== Task brief ==
Print the line containing "Click the Setting gear icon" and every later line of the records. Keep each one exactly as given, ending with the last.

== Records excerpted from a collection ==
____

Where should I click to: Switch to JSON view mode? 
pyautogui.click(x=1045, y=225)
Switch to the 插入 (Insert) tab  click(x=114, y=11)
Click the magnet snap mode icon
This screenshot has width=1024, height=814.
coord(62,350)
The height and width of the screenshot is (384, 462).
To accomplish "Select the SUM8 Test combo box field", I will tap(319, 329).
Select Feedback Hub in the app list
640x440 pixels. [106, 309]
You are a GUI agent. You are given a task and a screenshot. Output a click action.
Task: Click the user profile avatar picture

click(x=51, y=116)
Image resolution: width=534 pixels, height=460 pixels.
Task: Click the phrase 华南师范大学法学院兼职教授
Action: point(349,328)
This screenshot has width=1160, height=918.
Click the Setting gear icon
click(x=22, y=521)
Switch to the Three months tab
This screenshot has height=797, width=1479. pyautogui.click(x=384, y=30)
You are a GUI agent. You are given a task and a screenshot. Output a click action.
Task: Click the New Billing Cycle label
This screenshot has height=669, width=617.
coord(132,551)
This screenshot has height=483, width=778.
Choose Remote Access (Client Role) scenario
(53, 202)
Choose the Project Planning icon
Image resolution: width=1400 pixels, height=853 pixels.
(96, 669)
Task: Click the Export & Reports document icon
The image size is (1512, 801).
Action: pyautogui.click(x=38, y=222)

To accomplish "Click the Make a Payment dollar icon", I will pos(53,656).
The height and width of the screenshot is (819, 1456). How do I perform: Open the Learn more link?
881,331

____

== Solution to the exercise ==
Click the Setting gear icon
click(x=22, y=521)
Switch to the Three months tab
This screenshot has height=797, width=1479. pyautogui.click(x=384, y=30)
You are a GUI agent. You are given a task and a screenshot. Output a click action.
Task: Click the New Billing Cycle label
This screenshot has height=669, width=617.
coord(132,551)
This screenshot has height=483, width=778.
Choose Remote Access (Client Role) scenario
(53, 202)
Choose the Project Planning icon
Image resolution: width=1400 pixels, height=853 pixels.
(96, 669)
Task: Click the Export & Reports document icon
The image size is (1512, 801).
Action: pyautogui.click(x=38, y=222)

To accomplish "Click the Make a Payment dollar icon", I will pos(53,656).
The height and width of the screenshot is (819, 1456). How do I perform: Open the Learn more link?
881,331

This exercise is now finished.